TASK DESCRIPTION: Leave out every picture, and restate word for word only the lines from the one containing "Task: Click into the Depth field" through the end of the material.

ENTRIES PROVIDED:
"""
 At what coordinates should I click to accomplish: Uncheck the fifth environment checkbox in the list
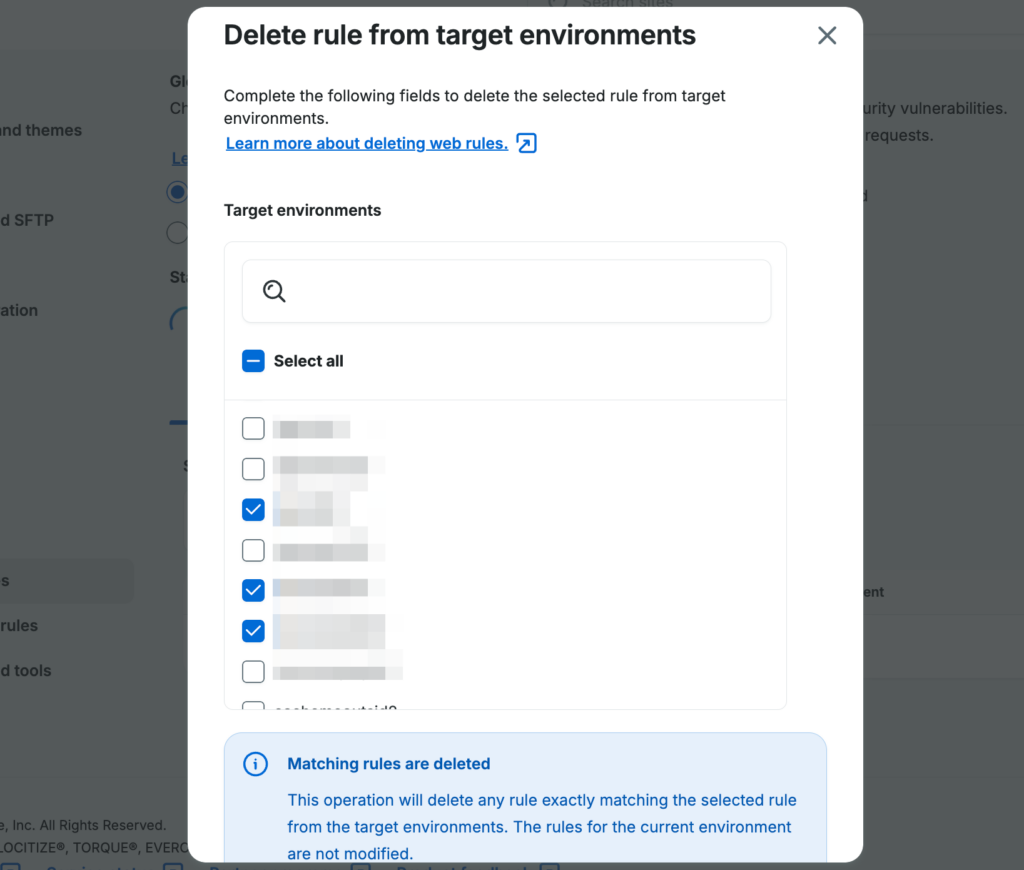coord(253,590)
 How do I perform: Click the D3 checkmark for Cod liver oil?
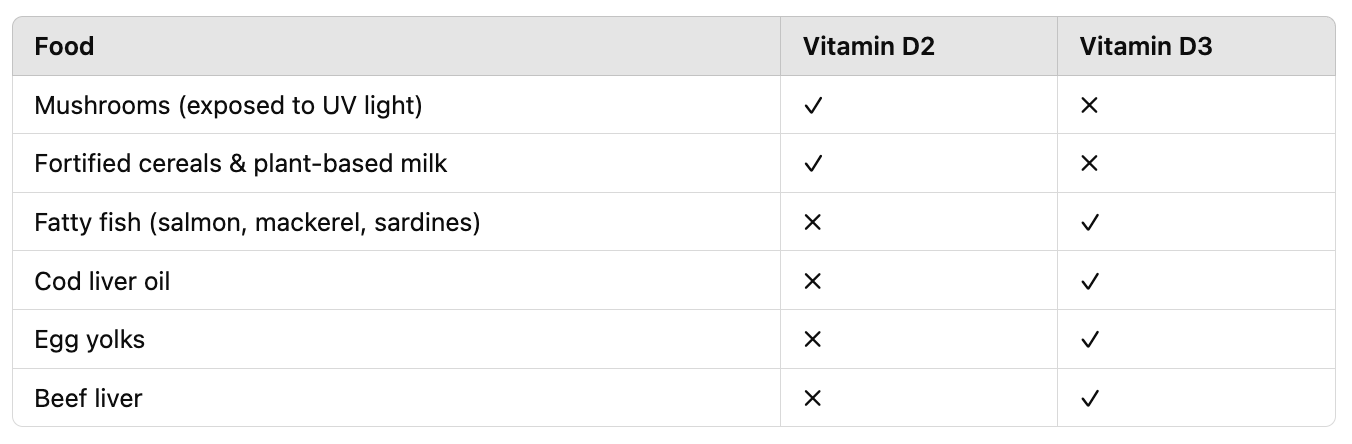click(x=1090, y=281)
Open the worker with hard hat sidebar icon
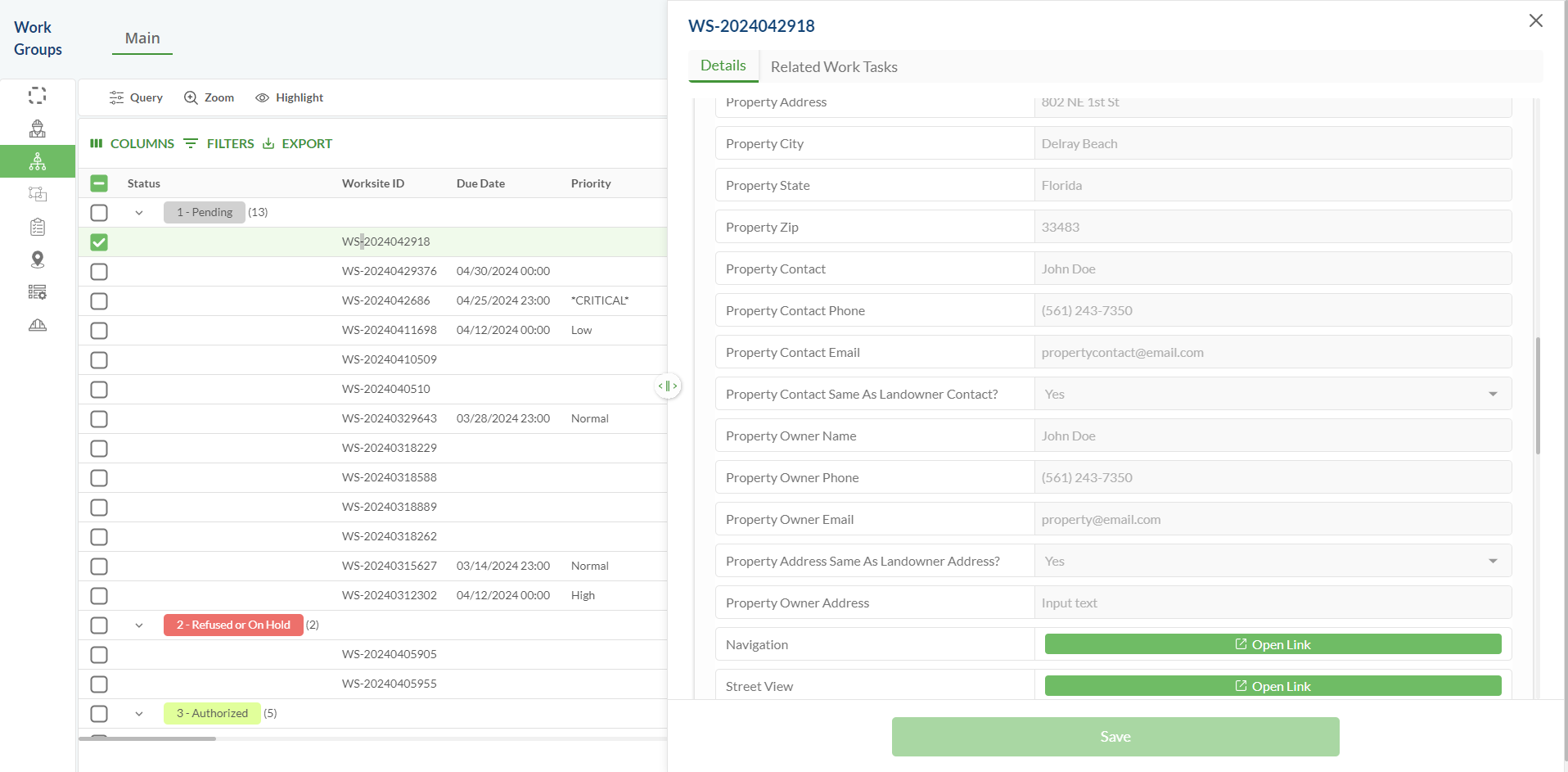1568x772 pixels. pyautogui.click(x=38, y=129)
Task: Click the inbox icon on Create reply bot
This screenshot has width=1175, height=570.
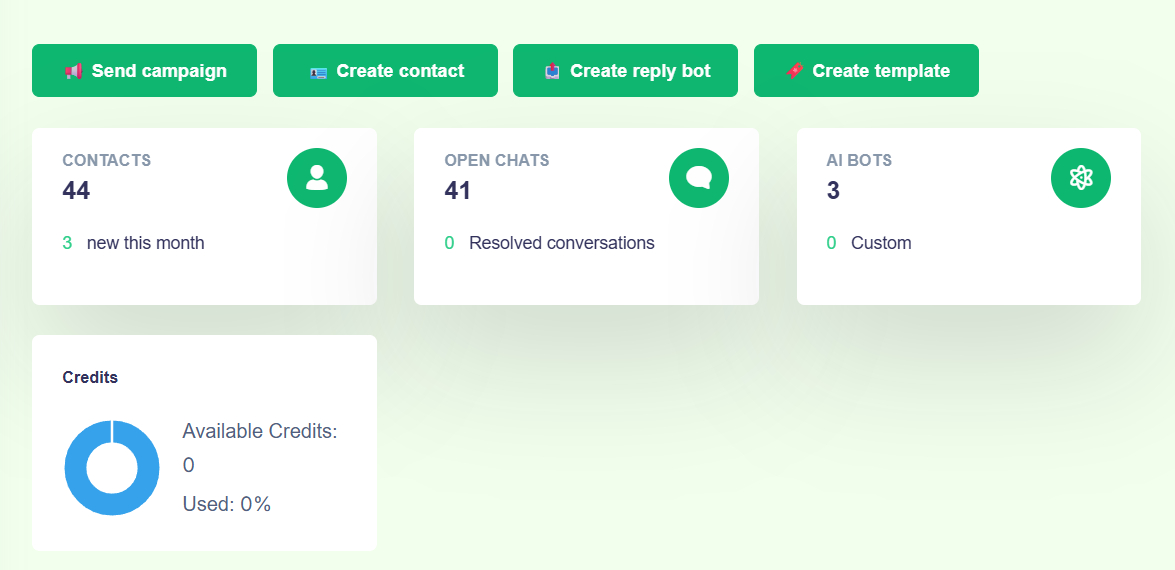Action: 552,71
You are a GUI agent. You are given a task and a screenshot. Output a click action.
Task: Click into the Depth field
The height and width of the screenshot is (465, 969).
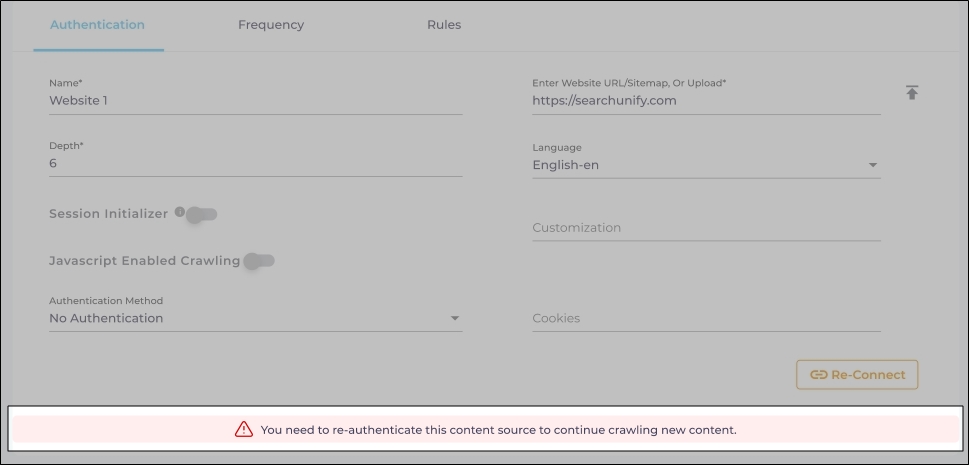[255, 163]
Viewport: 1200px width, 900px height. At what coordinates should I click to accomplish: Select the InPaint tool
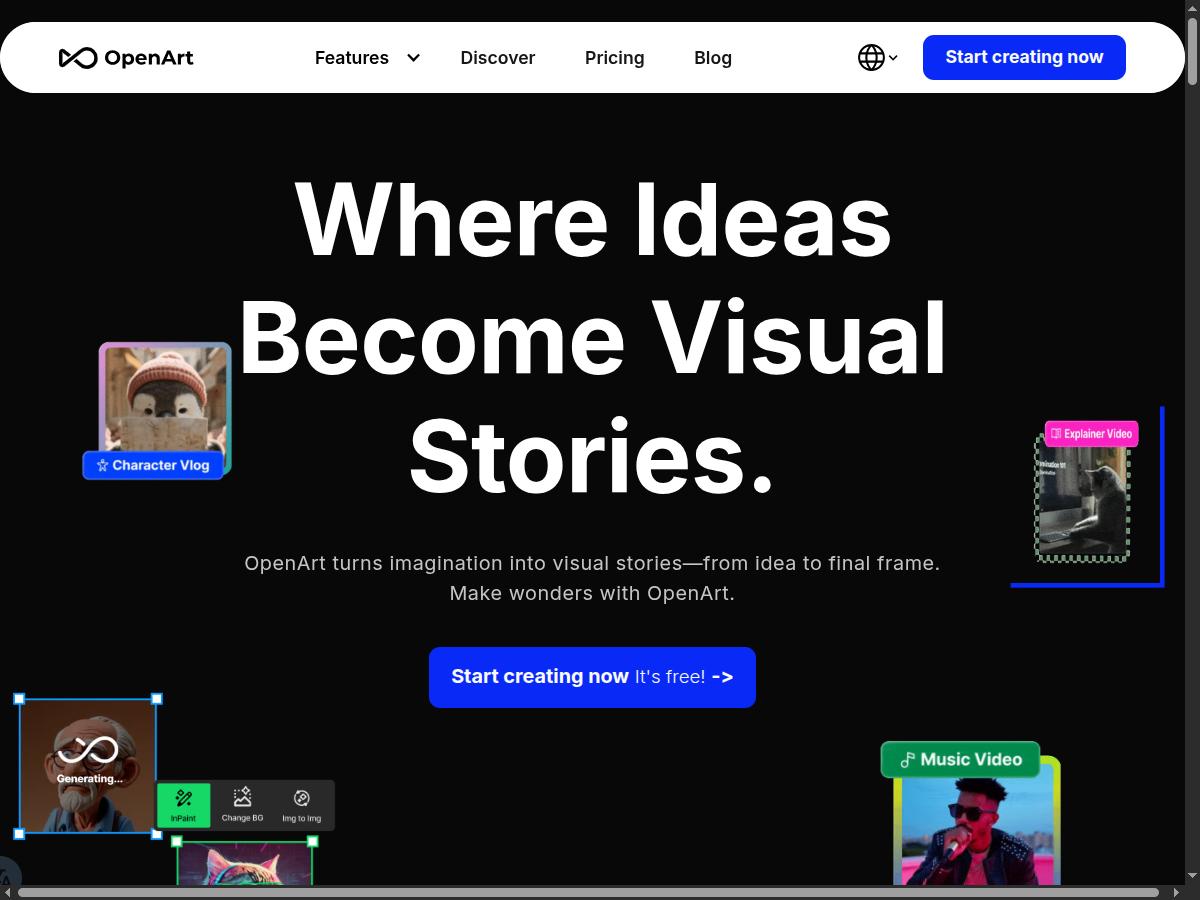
"""
RESPONSE:
Task: Click into the Depth field
The height and width of the screenshot is (465, 969).
[255, 163]
Viewport: 1200px width, 900px height. At what coordinates should I click to accomplish: Select the InPaint tool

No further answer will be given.